A robust three-dimensional numerical model for heat transfer characteristics in sintered–grooved thin flat heat pipes

Abstract

In the current research, a robust three-dimensional numerical model is developed for thin flat heat pipes (TFHPs) with a hybrid sintered–grooved wick structure. Numerical simulations for laminar incompressible flow in liquid wick and ideal gas incompressible flow in the vapor core are performed to predict temperature, pressure, and velocity profiles. The model utilized non-Darcy transport through a porous wick to determine liquid flow in the liquid-wick section. The mass flow rate of the fluid at the liquid–vapor interface is modeled using kinetic theory. Furthermore, the hybrid wick structure is modeled as an inhomogeneous porous medium. Additionally, this formulation enhances the stability and convergence of the numerical solution and accelerates the solving time.
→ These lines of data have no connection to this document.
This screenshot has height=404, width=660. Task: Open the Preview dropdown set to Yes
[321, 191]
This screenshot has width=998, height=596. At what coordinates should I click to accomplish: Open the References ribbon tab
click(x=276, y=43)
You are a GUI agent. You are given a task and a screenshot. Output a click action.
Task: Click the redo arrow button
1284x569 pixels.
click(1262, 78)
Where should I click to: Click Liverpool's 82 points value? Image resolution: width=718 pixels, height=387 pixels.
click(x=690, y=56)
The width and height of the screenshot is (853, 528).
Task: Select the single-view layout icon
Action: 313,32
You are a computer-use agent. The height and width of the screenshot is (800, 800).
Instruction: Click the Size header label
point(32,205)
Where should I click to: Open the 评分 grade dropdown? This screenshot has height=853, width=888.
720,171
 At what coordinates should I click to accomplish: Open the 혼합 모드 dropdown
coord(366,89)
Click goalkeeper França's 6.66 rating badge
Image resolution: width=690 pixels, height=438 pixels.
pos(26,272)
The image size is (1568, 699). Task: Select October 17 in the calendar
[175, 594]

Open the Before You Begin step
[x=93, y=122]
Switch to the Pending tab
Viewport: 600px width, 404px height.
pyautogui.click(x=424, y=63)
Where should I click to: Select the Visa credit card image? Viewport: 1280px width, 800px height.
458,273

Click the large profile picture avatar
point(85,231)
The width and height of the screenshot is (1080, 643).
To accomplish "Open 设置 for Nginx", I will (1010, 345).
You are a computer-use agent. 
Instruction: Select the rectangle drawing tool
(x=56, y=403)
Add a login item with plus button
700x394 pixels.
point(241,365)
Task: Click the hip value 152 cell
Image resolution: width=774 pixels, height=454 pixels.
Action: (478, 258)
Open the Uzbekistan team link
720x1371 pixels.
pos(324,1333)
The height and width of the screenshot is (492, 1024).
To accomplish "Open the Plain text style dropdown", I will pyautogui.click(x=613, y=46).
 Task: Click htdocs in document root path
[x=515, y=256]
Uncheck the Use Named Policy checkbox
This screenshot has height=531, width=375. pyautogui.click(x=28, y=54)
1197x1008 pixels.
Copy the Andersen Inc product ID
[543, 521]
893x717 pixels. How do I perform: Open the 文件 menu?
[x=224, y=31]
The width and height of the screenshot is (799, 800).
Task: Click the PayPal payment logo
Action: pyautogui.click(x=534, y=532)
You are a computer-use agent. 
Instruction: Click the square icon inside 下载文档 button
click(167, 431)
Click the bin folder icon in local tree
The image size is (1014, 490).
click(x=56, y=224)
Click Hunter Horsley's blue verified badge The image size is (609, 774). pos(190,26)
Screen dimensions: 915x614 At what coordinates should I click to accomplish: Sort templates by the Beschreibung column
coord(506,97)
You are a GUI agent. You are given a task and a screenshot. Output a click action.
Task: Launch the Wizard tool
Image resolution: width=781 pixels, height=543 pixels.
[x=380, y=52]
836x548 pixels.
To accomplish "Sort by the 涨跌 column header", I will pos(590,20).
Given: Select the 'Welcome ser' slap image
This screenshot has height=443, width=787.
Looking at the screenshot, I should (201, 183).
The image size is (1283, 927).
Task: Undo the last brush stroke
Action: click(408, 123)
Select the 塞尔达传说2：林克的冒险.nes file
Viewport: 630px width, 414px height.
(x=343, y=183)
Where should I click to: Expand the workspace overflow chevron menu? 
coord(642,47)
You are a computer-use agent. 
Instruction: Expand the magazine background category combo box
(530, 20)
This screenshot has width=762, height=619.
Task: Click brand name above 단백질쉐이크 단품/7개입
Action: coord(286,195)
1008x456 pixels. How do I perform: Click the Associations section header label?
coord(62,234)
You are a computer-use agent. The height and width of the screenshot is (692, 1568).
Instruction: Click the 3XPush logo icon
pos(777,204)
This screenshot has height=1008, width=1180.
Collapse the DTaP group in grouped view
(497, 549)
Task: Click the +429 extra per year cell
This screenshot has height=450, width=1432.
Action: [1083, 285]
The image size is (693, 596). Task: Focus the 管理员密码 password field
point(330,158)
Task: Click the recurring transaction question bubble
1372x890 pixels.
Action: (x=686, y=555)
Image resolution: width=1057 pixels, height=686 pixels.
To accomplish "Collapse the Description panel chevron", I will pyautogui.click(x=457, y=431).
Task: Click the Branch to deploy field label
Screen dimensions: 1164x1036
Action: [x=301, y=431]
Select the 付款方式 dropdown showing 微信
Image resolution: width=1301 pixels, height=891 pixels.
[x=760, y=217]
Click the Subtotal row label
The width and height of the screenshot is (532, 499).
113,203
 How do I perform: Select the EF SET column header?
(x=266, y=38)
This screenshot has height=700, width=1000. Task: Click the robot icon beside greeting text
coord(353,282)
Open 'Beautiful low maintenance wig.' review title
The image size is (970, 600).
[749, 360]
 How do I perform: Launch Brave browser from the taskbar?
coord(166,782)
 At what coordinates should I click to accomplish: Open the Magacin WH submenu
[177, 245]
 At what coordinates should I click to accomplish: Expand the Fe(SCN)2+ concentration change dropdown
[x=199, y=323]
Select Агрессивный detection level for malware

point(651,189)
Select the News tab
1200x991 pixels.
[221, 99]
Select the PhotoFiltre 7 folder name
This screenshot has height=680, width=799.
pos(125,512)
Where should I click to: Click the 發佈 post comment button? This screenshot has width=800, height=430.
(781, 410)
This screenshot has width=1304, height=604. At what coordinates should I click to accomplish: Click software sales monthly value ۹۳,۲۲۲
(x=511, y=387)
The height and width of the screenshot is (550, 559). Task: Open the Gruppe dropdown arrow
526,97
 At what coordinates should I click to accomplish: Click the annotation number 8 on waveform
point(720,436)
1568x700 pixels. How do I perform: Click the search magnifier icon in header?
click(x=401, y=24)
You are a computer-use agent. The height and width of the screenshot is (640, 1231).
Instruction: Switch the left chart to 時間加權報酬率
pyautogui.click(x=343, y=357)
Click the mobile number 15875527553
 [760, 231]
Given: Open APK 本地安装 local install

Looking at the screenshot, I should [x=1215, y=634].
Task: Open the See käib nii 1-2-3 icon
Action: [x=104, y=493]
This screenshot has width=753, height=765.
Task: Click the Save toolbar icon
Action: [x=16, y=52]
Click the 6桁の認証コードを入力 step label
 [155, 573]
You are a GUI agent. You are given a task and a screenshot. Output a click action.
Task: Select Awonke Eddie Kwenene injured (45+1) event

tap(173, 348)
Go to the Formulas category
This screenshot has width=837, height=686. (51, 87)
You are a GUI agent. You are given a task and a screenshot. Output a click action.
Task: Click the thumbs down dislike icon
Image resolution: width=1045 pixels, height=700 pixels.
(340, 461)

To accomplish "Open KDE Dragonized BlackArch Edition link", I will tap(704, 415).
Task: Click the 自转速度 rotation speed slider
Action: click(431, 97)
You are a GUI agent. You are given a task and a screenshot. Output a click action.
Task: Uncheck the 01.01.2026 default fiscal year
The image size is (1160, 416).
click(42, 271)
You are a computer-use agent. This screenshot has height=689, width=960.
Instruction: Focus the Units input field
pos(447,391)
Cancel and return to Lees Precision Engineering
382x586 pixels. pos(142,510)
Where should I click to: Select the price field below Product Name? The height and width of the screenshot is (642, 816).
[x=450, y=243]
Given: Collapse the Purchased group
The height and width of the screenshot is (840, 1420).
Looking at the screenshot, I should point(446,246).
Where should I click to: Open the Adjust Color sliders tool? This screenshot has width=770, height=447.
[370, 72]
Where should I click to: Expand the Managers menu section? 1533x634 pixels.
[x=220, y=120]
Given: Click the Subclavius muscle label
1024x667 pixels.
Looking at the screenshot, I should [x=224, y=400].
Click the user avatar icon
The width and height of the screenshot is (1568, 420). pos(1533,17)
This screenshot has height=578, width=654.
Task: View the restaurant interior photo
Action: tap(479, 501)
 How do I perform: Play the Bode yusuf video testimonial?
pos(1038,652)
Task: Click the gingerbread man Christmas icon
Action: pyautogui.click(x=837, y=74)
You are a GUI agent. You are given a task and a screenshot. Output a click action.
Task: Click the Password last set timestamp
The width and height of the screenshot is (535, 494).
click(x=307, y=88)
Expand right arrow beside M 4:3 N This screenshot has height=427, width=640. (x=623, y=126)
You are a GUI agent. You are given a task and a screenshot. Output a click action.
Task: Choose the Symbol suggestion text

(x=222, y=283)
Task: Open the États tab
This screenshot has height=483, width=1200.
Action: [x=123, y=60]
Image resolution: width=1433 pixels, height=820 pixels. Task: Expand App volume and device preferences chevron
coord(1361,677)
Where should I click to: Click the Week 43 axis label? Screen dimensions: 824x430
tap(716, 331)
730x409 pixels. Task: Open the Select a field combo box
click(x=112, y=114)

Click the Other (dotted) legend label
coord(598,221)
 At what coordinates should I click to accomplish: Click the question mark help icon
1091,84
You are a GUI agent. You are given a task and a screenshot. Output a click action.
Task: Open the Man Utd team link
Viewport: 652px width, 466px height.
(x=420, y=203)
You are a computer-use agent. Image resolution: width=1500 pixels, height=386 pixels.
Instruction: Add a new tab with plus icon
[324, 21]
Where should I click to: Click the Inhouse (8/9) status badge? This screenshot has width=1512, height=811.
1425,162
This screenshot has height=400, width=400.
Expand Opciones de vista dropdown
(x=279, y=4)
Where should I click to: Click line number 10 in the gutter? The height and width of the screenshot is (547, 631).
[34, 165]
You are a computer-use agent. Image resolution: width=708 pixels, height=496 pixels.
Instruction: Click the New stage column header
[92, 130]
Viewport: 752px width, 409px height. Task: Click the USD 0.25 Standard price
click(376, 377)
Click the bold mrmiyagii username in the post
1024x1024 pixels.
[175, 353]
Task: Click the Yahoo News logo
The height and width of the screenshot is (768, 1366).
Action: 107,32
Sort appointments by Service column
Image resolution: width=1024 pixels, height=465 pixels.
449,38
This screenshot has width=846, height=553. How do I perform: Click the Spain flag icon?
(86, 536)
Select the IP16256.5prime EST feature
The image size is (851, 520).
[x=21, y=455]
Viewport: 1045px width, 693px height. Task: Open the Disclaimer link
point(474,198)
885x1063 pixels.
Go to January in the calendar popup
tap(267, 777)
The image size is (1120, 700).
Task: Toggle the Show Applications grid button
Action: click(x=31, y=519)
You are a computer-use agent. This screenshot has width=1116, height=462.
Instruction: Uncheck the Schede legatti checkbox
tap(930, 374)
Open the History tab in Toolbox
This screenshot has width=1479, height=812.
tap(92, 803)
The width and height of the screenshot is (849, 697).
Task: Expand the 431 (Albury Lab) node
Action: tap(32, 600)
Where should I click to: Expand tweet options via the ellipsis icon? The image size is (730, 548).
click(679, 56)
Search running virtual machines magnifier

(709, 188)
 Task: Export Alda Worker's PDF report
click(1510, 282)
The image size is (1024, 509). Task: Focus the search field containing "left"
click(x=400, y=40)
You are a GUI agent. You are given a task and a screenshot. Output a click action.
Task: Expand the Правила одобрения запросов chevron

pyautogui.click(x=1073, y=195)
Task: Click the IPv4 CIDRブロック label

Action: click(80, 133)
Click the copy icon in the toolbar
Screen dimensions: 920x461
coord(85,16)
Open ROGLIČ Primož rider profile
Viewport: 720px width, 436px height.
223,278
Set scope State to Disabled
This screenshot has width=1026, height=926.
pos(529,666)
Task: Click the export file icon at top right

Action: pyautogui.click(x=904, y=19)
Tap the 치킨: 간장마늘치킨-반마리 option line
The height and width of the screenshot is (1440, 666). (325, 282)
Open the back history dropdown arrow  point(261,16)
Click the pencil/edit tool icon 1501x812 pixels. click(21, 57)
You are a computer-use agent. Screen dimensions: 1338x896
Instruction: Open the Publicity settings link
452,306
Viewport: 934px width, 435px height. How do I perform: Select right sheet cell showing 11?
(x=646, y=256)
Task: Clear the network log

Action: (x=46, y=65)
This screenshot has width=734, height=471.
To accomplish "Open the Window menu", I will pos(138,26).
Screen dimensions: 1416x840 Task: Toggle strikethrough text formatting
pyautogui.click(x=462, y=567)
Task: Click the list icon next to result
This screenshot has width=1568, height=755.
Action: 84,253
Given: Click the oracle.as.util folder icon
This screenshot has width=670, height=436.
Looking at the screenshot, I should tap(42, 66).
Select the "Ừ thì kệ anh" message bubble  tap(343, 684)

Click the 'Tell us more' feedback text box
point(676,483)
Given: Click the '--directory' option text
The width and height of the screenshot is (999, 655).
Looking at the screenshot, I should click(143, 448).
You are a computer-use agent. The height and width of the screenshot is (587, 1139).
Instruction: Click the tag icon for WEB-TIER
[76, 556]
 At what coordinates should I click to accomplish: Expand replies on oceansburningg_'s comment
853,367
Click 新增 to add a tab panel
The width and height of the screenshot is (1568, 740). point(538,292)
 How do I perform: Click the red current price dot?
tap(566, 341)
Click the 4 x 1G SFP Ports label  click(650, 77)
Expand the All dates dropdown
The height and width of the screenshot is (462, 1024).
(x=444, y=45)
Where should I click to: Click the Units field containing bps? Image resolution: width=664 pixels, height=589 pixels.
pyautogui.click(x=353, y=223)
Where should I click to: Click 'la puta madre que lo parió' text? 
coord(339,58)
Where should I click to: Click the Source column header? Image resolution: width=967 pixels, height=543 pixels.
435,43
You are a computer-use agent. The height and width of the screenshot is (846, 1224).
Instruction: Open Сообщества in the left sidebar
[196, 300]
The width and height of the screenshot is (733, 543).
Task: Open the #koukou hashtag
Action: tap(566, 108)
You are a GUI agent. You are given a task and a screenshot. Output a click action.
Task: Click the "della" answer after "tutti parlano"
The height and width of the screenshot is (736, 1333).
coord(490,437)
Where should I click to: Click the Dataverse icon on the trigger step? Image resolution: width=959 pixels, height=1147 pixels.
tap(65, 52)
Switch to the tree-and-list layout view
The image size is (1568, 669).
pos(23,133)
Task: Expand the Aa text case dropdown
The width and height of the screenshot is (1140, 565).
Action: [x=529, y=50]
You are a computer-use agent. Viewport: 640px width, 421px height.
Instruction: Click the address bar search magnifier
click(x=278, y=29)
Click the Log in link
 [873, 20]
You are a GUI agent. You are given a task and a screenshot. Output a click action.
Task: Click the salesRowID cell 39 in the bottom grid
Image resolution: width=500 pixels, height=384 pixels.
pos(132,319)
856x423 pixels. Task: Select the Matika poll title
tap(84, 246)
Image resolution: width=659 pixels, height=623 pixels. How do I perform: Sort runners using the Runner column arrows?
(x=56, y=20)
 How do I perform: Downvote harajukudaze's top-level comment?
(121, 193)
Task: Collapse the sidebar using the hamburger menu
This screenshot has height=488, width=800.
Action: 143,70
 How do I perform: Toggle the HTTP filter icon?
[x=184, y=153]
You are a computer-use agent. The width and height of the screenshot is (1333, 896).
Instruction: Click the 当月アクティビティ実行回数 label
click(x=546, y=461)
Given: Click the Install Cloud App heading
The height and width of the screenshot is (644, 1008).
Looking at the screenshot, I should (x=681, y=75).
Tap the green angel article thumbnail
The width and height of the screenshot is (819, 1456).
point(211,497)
The developed model is validated with experimental data, showing very good agreement with axial wall temperatures, with a maximum error of about 2% in steady-state conditions. The numerical results, including system pressure, wall temperature, mass transfer at the liquid and vapor interface, and velocity magnitude streamlines, are investigated for a comprehensive understanding of the flow physics and performance of the hybrid wick. The results show that, at heat inputs of 5, 10, 20, and 30 W, the thermal efficiency of hybrid wick TFHP is 4.9%, 10.4%, 34.38%, and 23.3%, respectively, greater than that of the grooved wick. The TFHP with a hybrid wick indicates the best thermal efficiency at a heat input of 20 W, with a thermal resistance of 0.95 K/W.